___ LISTED RECORDS ___

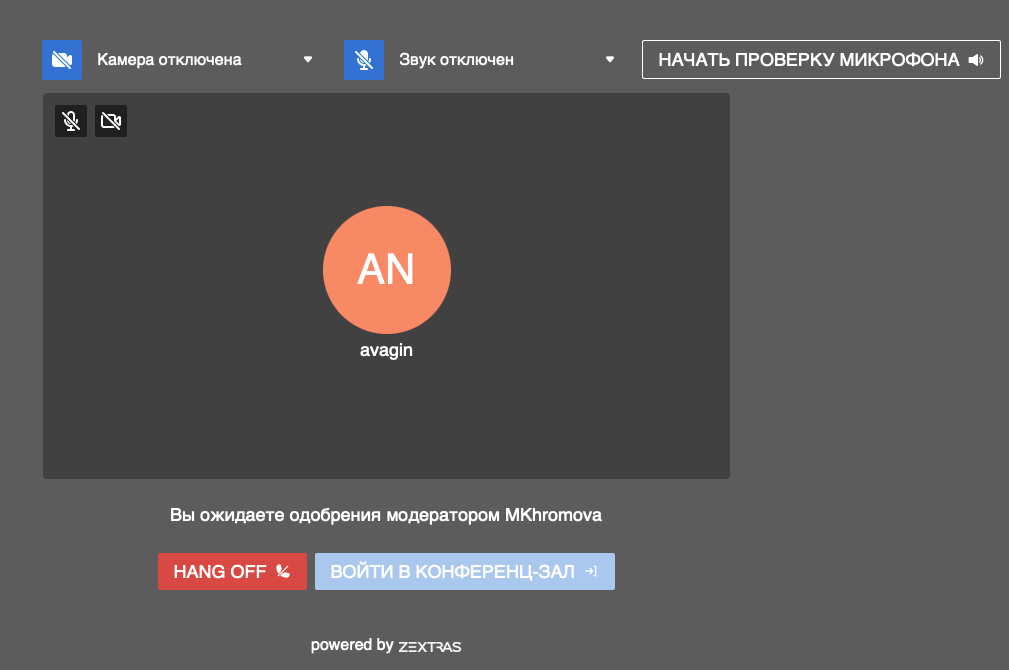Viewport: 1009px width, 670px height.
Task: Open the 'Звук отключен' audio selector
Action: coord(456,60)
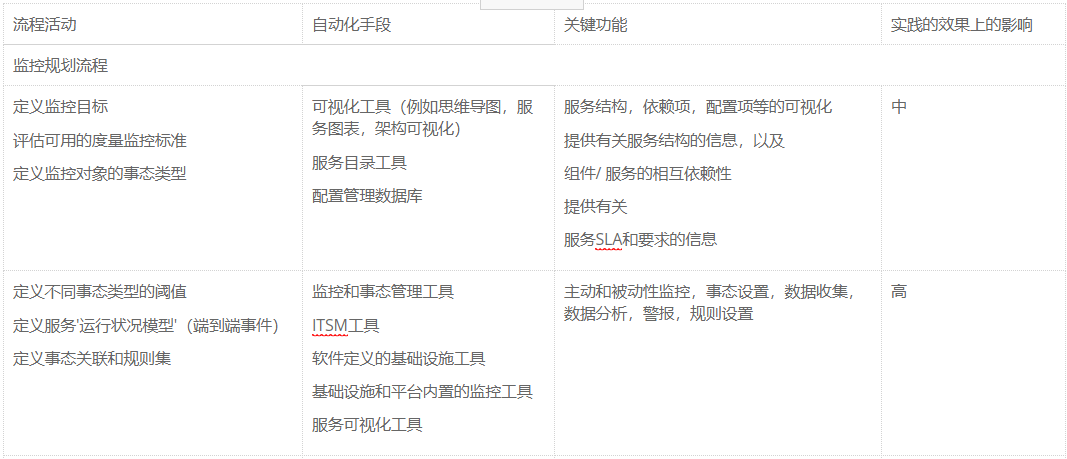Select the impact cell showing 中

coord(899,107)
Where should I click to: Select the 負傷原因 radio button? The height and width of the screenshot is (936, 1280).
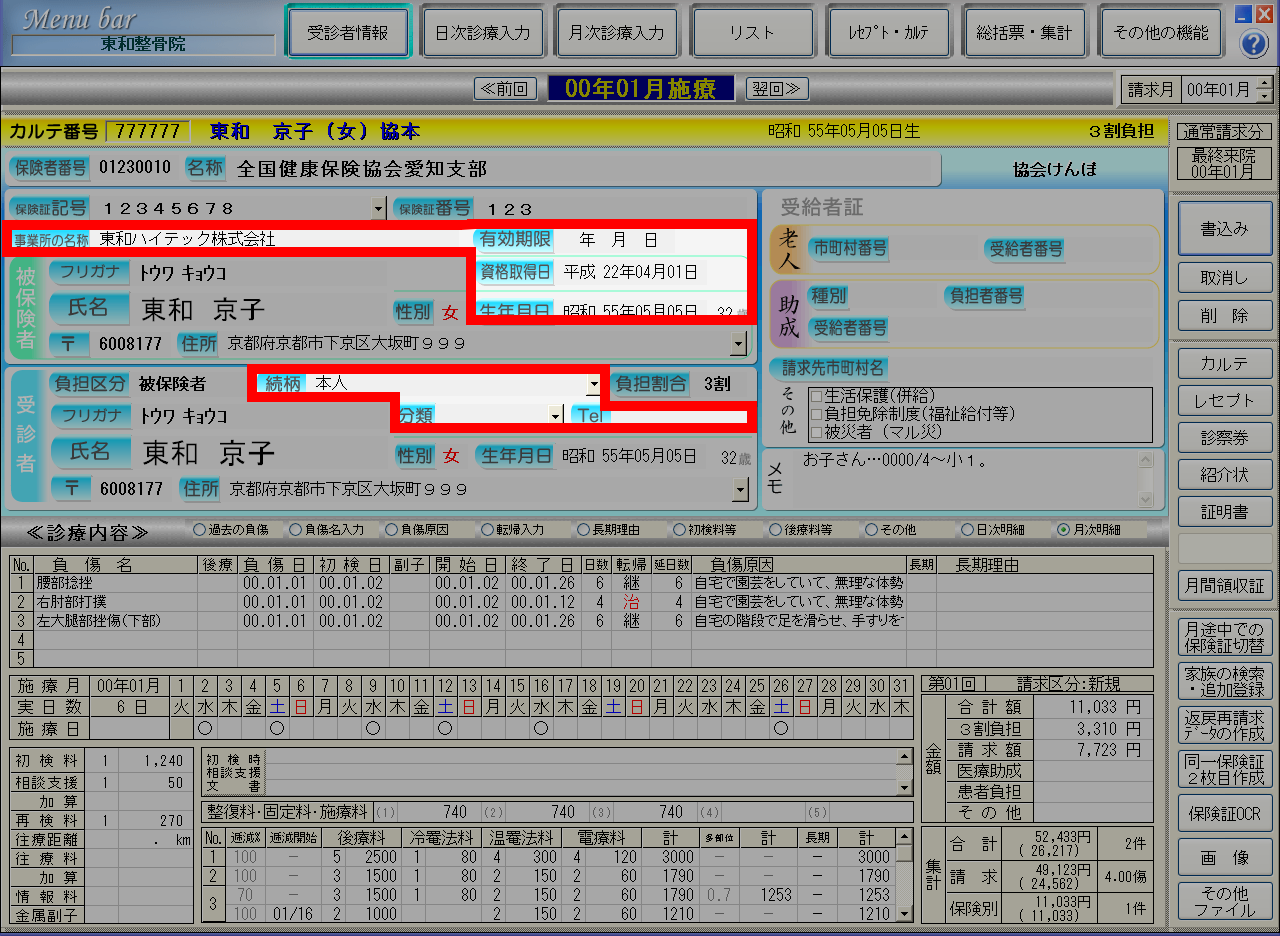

___
___ LISTED RECORDS ___

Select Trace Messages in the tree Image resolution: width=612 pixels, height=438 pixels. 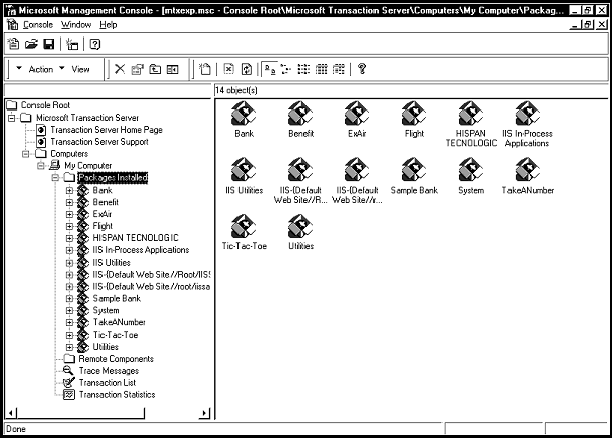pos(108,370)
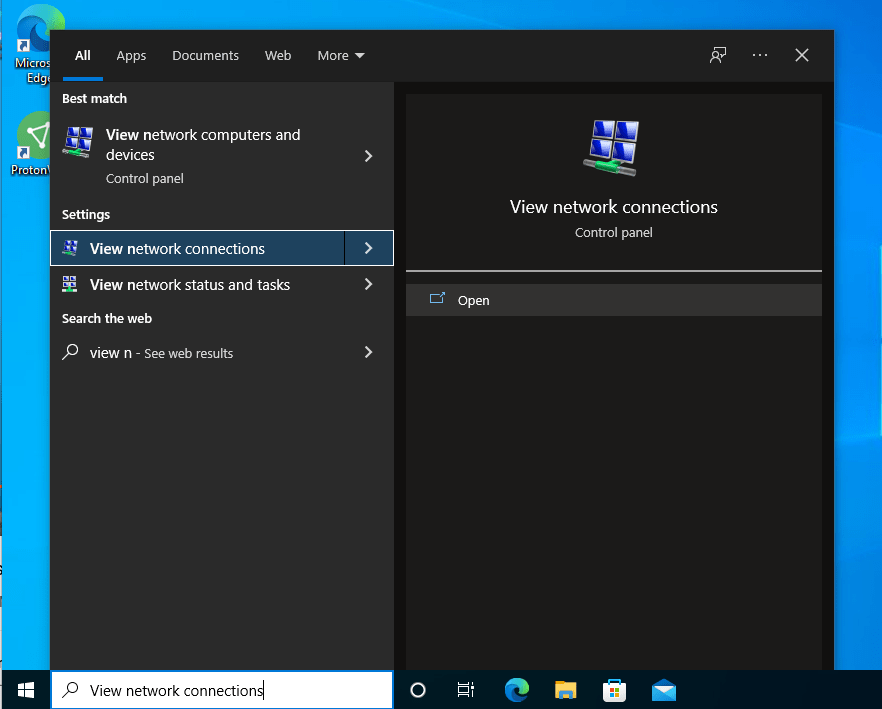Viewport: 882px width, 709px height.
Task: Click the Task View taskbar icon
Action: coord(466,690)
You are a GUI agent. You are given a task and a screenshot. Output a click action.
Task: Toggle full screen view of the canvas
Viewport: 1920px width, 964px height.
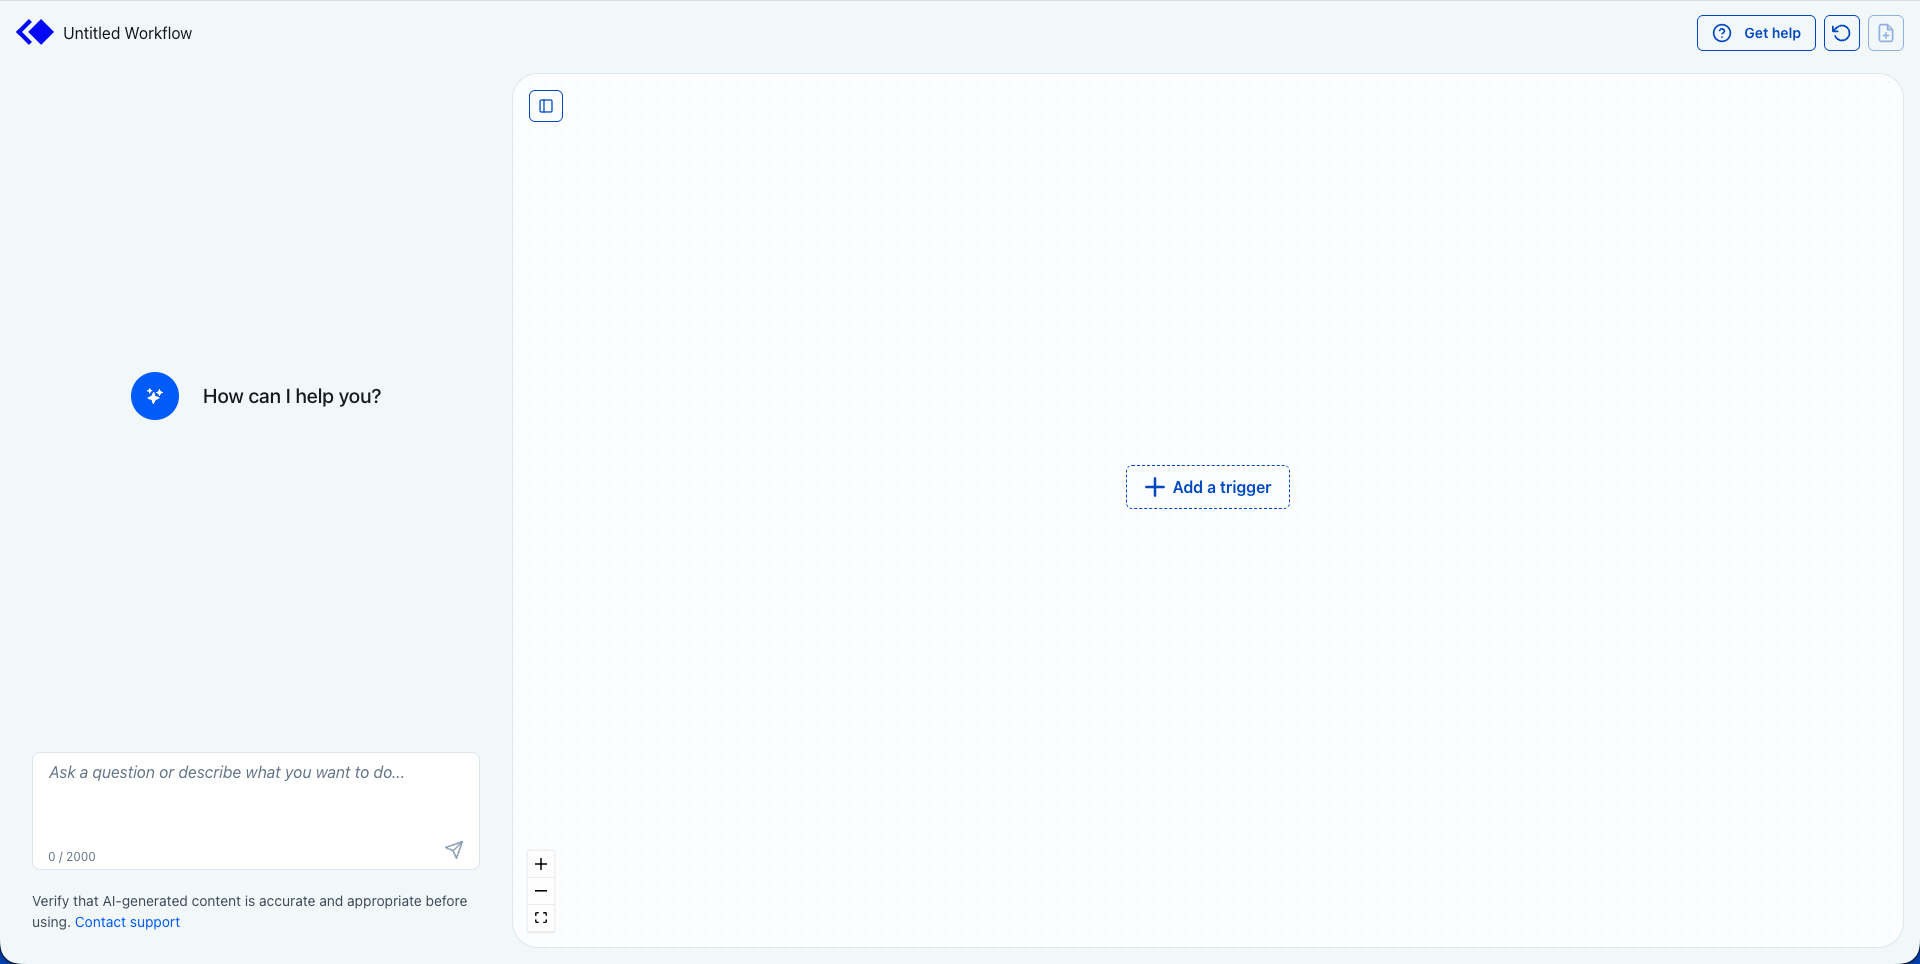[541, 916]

___
___ LISTED RECORDS ___

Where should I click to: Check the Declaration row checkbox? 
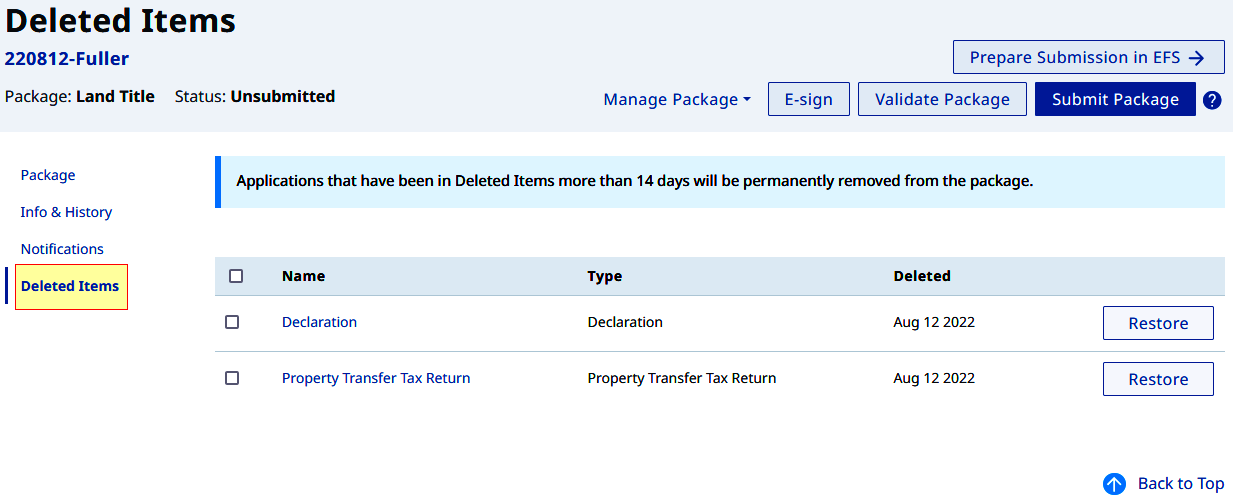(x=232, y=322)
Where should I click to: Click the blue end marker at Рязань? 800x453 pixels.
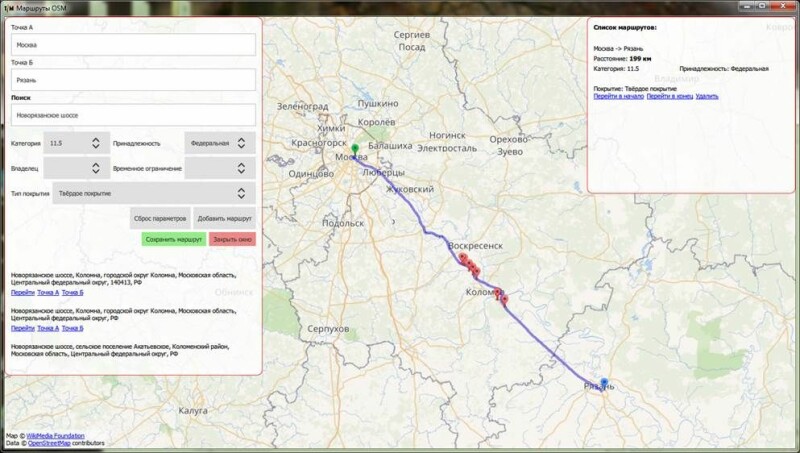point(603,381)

___

Reproduce everything in the listing from the line containing "Viewport: 1009px width, 670px height." down to the line containing "Where should I click to: Select", keeping both of those lines, and leave the pictures out.

Viewport: 1009px width, 670px height.
Task: Open the 'Звук отключен' audio selector
Action: coord(456,60)
Select the impact cell showing 中

coord(899,107)
Where should I click to: Select the 負傷原因 radio button? The height and width of the screenshot is (936, 1280).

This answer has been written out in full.